Our results can have several implications and can help ward clinicians in effective and optimal case management. First, some of the risk factors of severe heart failure identified in this study are amenable to behavioural and dietary changes and thus are preventable. Morocco is undergoing an economic transition, especially Casablanca which represents an urban and affluent area of the country. As the working practice and lifestyle changes with more sedentary lifestyle (of working in an office)-healthy eating and regular exercised should be encouraged, which will eventually reduce the risk associated with some of the modifiable risk factors identified (such high HDL levels) [35]. For example, anaemic patients, who were associated with an increased risk in our dataset (although it didn't reach statistical significance), might be given iron and haematinics supplements, and HDL can be acquired as a part of regular diet.
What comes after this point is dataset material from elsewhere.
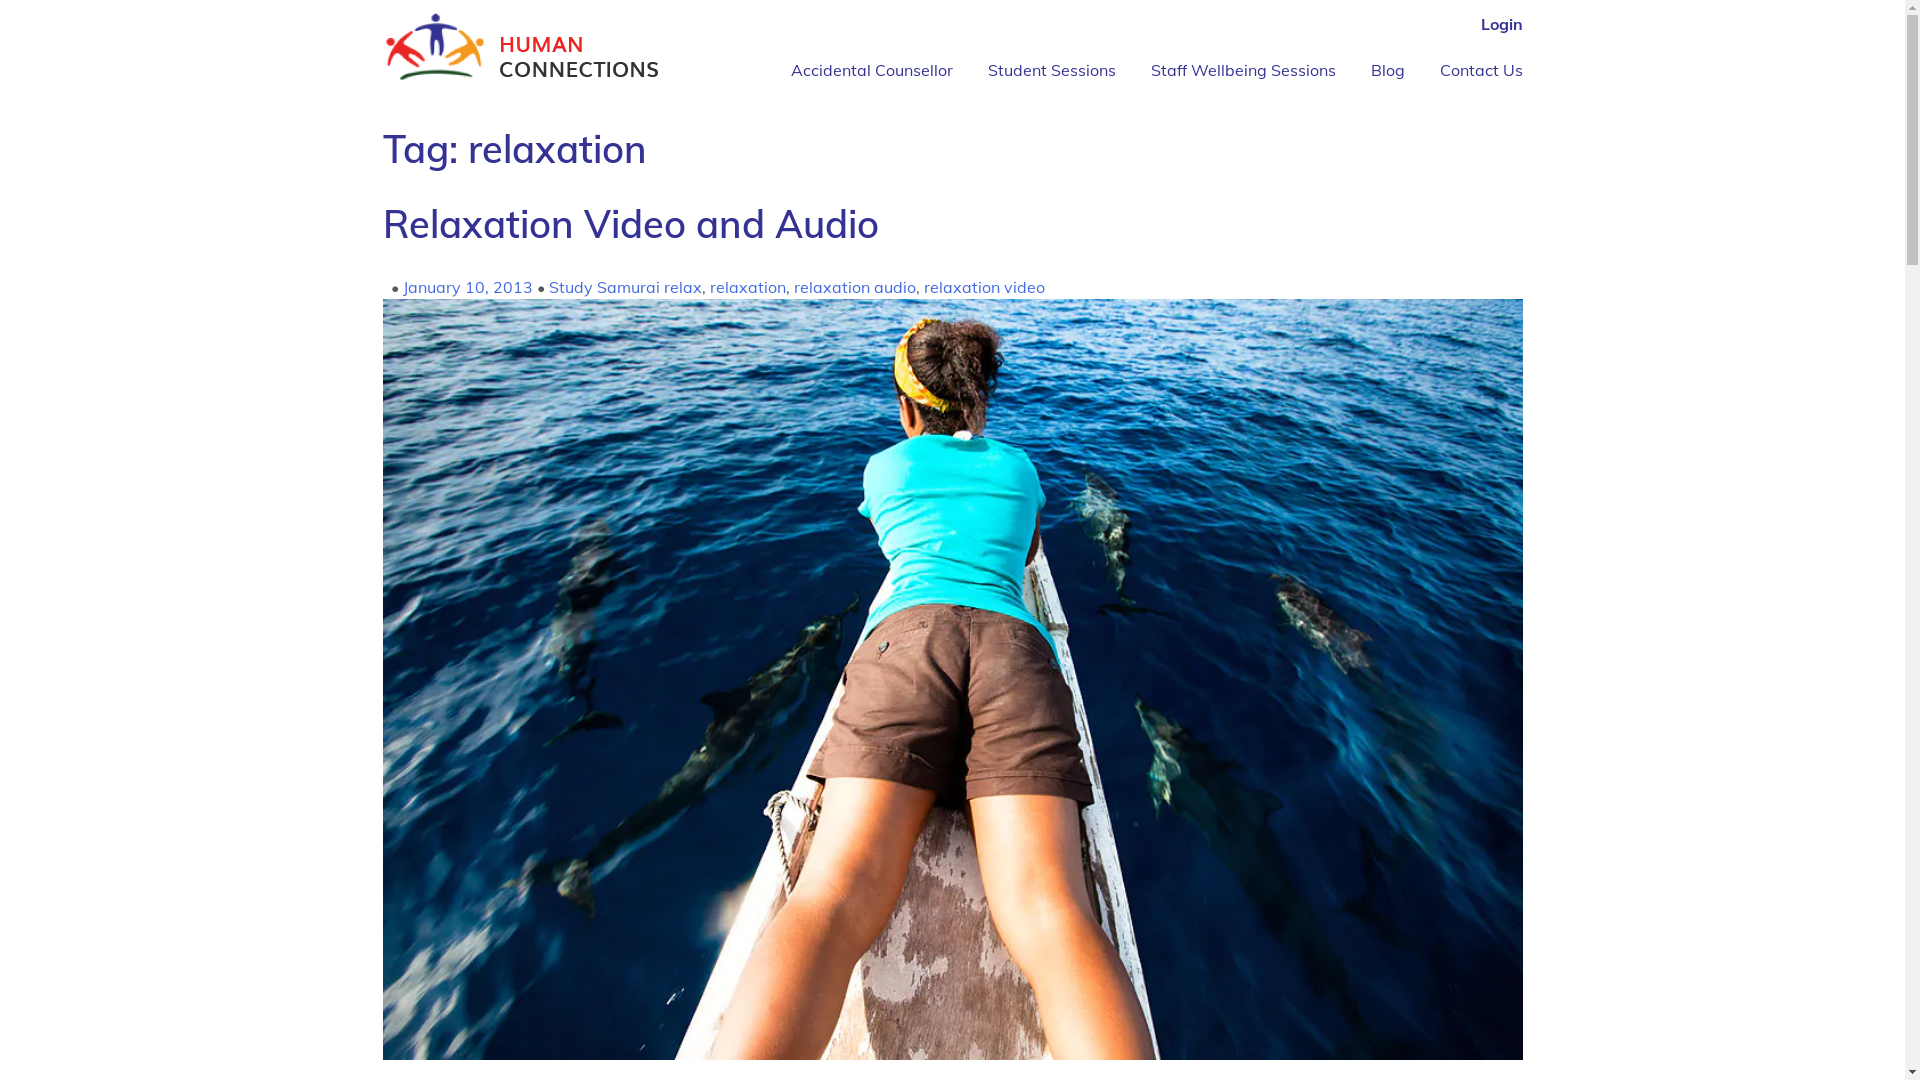 This screenshot has width=1920, height=1080. What do you see at coordinates (710, 286) in the screenshot?
I see `'relaxation'` at bounding box center [710, 286].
Secondly, our study supports the utility of inflammation status as gauged by elevated neutrophils-lymphocytes (NLR) ratio which reflects the dynamic response of the immune system during inflammation [36] an independent predictor of severe heart failure. Inflammation plays a potential role in the disease pathogenesis [7], and hence in theory, this is ideally suited for studying the disease prognosis. We found that NLR was correlated with left ventricular ejection fraction, a key metric used for defining heart failure (Figure 4). In resource-constrained settings with a limited or no access to echocardiographs, NLR ratio can be used as a biomarker to aid clinical decision making for prompting patients to intensive level of care.

Conclusion

In conclusion, this study reported that an elevated neutrophil-to-lymphocytes ratio, and high-density-lipoprotein level were independent risk factors for a severe HF in Moroccan patients. In resource-limited health facilities like ours, patients who present with a combination of these putative factors should be provided an elevated care without delay.

HF is the cause of quarter of all admissions in the cardiology department;

The echocardiographic examinations is gold-standard approach for detecting HF.

An elevated neutrophil-to-lymphocytes ratio, and high-density-lipoprotein level are Simple biomarker for severe heart failure;

These markers are important for resource-limited health facilities.

Competing interests

The authors declare no competing interests.